=== Required work ===
Copy the following listing word for word.

=== Data for processing ===
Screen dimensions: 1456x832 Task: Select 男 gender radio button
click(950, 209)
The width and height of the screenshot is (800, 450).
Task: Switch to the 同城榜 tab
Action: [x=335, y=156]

=== Task answer ===
Screen dimensions: 1456x832 Task: Select 男 gender radio button
click(950, 209)
The width and height of the screenshot is (800, 450).
Task: Switch to the 同城榜 tab
Action: [x=335, y=156]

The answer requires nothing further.